But some would say its history and beauty are priceless. To walk
off the ferry dock at Governors Island is to step into another time
and place. The trees' branches are twisted with old age and the
island's three forts, one of which became an Officers' Club, are
older than most of the buildings that form the Manhattan skyline
only a half-mile away. No building on the island is more than six
stories high, making Governors almost a country cousin to skyscraper-dominated
lower Manhattan.
After
the U.S. Coast Guard permanently left the island in 1996, no more
than eight people have lived there at a time. Most New Yorkers have
never even set foot on Governors Island. But since President George
W. Bush sold the island back to New York in January 2003 for $1,
politicians and civic leaders have been trying to change that.
The
Governors Island Preservation and Education Corporation, a 12-member
city-state agency, was formed in 2002 to handle the transfer and
development of the island. At the head of the corporation, Secretary
of State Randy Daniels and Deputy Mayor Daniel Doctoroff are trying
to broaden the vision of Governors Island's future while staying
within the guidelines of the deal that was brokered with the federal
government.
"This is a once-in-a-lifetime opportunity for New York,"
said Daniels. "And what we are doing here is important work;
work that will be long remembered here after we're gone."
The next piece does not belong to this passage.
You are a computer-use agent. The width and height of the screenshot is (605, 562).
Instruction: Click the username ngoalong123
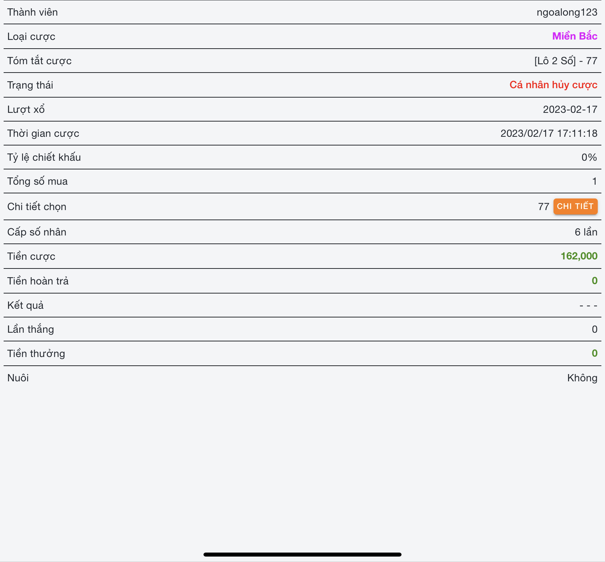pos(567,12)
"The work we have on the island is as important as the work
that built Central Park," the corporation chairman added. "I
believe we should build it with that sense of vision, that sense
of purpose. If we do that, we will be giving a perpetual gift to
the city of New York."
Two years after President Bill Clinton first offered to return the
island to New York for $1, Congress passed the Balanced Budget Act
of 1997, which required the land to be sold at fair market value.
Fighting for the island, former Sen. Daniel Patrick Moynihan (D-N.Y.)
backed a law that allowed the land to be sold for $1, if it was
to be used for public purposes. But the "city and state bickered
away the moment," Moynihan would later recall in an editorial
in The New York Times.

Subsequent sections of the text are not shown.